Shaiquan Dunn

Personal information
- Nationality: Jamaican
- Born: Shaiquan Selbourne Dunn 29 March 2005 (age 21)

Sport
- Sport: Athletics
- Event(s): Shot put, Discus throw

Medal record
Men's athletics
Representing Jamaica
CARIFTA Games (U20)
| Gold medal – first place | 2024 St George's | Shot put |
| Gold medal – first place | 2024 St George's | Discus throw |
| Silver medal – second place | 2023 Nassau | Shot put |
| Silver medal – second place | 2023 Nassau | Discus throw |

= Shaiquan Dunn =

Jamaican athlete (born 2005)

Shaiquan Selbourne Dunn (born 29 March 2005) is a Jamaican shot putter and discus thrower. He became Jamaican national champion in the shot put at the 2025 Jamaican Athletics Championships.

==Early life==
He attended St Jago High School before attending Jamaica College from the start of the 2023-24 academic year.

==Career==
He was a silver medalist in both the shot put and discus throw at the 2023 CARIFTA Games in April 2023. In July 2023, he won the Under-20 boys' discus throw and shot put competitions at the National Senior and Junior Championships at the National Stadium in Kingston, Jamaica.

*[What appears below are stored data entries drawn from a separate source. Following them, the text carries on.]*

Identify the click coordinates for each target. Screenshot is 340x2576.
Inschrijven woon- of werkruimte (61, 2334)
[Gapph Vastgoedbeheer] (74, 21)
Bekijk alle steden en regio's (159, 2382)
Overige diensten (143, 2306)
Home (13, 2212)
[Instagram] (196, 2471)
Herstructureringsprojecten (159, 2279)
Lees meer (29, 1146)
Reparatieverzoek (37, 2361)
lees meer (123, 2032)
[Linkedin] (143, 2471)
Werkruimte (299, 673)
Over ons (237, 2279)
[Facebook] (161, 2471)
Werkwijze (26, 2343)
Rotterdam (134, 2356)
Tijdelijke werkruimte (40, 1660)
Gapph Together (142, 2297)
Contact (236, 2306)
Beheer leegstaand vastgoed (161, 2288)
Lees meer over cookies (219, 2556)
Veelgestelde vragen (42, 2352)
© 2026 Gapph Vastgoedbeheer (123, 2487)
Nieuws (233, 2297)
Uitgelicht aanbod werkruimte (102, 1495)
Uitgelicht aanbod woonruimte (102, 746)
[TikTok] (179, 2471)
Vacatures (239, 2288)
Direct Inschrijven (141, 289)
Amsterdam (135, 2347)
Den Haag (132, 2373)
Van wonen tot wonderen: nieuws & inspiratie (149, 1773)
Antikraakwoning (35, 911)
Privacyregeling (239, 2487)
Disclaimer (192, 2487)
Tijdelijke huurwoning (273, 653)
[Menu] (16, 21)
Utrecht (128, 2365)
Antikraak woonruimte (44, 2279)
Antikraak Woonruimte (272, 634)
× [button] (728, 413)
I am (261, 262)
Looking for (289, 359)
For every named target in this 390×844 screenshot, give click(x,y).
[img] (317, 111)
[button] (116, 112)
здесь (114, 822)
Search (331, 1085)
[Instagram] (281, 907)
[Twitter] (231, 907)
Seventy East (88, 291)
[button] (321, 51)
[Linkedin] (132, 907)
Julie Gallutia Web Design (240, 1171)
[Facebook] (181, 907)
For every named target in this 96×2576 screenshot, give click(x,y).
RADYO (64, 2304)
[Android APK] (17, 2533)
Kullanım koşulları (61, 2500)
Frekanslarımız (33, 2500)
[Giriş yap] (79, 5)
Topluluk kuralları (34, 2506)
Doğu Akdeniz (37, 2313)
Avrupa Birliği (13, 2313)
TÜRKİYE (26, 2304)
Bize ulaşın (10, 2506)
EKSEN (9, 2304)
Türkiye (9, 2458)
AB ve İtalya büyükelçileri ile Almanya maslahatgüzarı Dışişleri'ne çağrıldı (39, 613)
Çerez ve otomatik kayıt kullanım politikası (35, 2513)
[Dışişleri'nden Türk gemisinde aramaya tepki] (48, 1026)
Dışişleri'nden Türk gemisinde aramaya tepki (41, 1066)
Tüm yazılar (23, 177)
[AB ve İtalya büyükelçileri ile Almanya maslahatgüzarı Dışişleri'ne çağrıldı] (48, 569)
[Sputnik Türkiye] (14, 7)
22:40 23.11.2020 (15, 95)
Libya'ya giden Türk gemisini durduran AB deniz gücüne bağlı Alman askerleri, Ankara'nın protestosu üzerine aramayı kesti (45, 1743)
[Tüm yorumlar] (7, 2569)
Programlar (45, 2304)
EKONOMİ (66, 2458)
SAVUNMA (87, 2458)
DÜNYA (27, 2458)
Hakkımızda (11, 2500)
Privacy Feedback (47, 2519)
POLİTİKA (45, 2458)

He was a winner in both the discus and shot put at the 2024 ISSA/GraceKennedy Boys and Girls’ Athletics Championships and also won gold medals in both events at the 2024 CARIFTA Games in St. George's, Grenada. In June 2024, he won the Jamaican U20 title at the 2024 Jamaican Junior and Senior Championships in the shot put.

He was a finalist in the shot put at the 2024 World Athletics U20 Championships in Lima, Peru having qualified with a throw of 19.53 metres, before placing ninth in the final, in August 2024. He also finished seventh in the final of the discus throw at the championships, with a best throw in the final of 59.79 metres.

He won his first senior national title when he won the shot put at the 2025 Jamaican Athletics Championships in Kingston, with a throw of 18.33 metres.